If you need further evidence (me, I’ll take Liliane’s word on anything B-related), here’s the refrain of the song:

“Les amoureux qui s’bécotent sur les bancs publics,
Bancs publics, bancs publics,
En s’foutant pas mal du regard oblique
Des passants honnêtes,
Les amoureux qui s’bécotent sur les bancs publics,
Bancs publics, bancs publics,
En s’disant des “Je t’aime'” pathétiques,
Ont des p’tits gueules bien sympathiques!

(G-translated as:
‘Lovers who smooch on public benches,
Public benches, public benches,
By not giving a damn about the sideways gaze
Honest passers-by,
The lovers who smooch on the public benches,
Public benches, public benches,
Saying pathetic “I love you” to each other,
Have very nice little faces!‘)

Compare this to page 3 of the corresponding “La Tribu”:

“Geometrie Algebrique : elle a une guele bien sympathique.”

(Algebraic Geometry : she has a very nice face)

More Bourbaki congresses got their names rather timely.

In the summer of 1959 (from June 25th – July 8th) there was a congress in Pelvout-le-Poet called ‘Congres du cerceau’.

‘Cerceau’ is French for Hula Hoop, whose new plastic version was popularized in 1958 by the Wham-O toy company and became a fad.


(Girl twirling Hula Hoop in 1958 – Wikipedia)

The next summer it was the thing to carry along for children on vacation. From the corresponding “La Tribu” (page 2):

“Le congres fut marque par la presence de nombreux enfants. Les distractions s’en ressentirent : baby-foot, biberon de l’adjudant (tres concurrence par le pastis), jeu de binette et du cerceau (ou faut-il dire ‘binette se jouant du cerceau’?) ; un bal mythique a Vallouise faillit faire passer la mesure.”
(try to G-translate it yourself…)

Here’s another example.

The spring 1949 congress (from April 13th-25th) was held at the Abbey of Royaumont and was called ‘le congres du cocotier’ (the coconut-tree congress).

From the corresponding “La Tribu 18”:

“Having absorbed a tough guinea pig, Bourbaki climbed to the top of the Royaumont coconut tree, and declared, to unanimous applause, that he would only rectify rectifiable curves, that he would treat rational mechanics over the field $\mathbb{Q}$, and, that with a little bit of vaseline and a lot of patience he would end up writing the book on algebraic topology.”

The guinea pig that congress was none other than Jean-Pierre Serre.

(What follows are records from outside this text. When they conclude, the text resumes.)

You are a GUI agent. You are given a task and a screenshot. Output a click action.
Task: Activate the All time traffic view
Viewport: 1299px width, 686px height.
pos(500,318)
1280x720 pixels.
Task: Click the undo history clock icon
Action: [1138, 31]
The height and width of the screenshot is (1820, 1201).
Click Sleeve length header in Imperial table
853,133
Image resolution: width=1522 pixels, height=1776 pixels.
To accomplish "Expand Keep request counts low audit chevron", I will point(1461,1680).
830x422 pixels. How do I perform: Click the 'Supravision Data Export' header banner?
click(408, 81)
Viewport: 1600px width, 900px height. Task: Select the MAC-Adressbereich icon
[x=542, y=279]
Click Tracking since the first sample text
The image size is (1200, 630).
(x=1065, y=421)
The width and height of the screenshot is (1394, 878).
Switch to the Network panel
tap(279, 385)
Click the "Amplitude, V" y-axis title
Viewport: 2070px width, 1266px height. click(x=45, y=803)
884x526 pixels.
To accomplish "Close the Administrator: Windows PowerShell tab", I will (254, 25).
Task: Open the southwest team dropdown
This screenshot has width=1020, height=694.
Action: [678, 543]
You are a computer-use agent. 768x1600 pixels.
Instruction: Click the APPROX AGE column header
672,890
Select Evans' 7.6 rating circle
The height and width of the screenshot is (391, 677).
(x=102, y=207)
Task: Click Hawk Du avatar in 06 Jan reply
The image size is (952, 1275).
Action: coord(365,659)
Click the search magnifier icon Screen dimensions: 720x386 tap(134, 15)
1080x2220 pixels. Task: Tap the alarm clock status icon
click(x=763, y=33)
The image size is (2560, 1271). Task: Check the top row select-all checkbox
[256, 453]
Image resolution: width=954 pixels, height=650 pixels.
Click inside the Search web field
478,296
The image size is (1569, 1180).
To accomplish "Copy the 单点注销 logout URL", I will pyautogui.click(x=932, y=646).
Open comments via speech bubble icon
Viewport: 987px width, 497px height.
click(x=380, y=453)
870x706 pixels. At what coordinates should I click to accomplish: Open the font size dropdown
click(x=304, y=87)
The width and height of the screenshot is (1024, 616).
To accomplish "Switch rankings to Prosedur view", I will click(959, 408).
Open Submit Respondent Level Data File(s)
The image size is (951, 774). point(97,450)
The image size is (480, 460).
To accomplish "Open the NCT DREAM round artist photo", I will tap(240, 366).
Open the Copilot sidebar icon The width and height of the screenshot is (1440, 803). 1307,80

A year later (from April 5th-17th 1950) there was another Royaumont-congress called ‘le congres de la revanche du cocotier’ (the congress of the revenge of the coconut-tree).

From the corresponding La Tribu 22:

“The founding members had decided to take a dazzling revenge on the indiscipline young people; mobilising all the magical secrets unveiled to them by the master, they struck down the young people with various ailments; rare were those strong enough to jump over the streams of Royaumont.”

Here’s what Maurice Mashaal says about this in ‘Bourbaki – a secret society of mathematicians’ (page 113):

“Another prank among the members was called ‘le cocotier’ (the coconut tree). According to Liliane Beaulieu, this was inspired by a Polynesian custom where an old man climbs a palm tree and holds on tightly while someone shakes the trunk. If he manages to hold on, he remains accepted in the social group. Bourbaki translated this custom as the following: some members would set a mathematical trap for the others. If someone fell for it, they would yell out ‘cocotier’.”

May I be so bold as to suggest that perhaps this sudden interest in Polynesian habits was inspired by the recent release of L’ile aux cocotiers (1949), the French translation of Robert Gibbing’s book Coconut Island?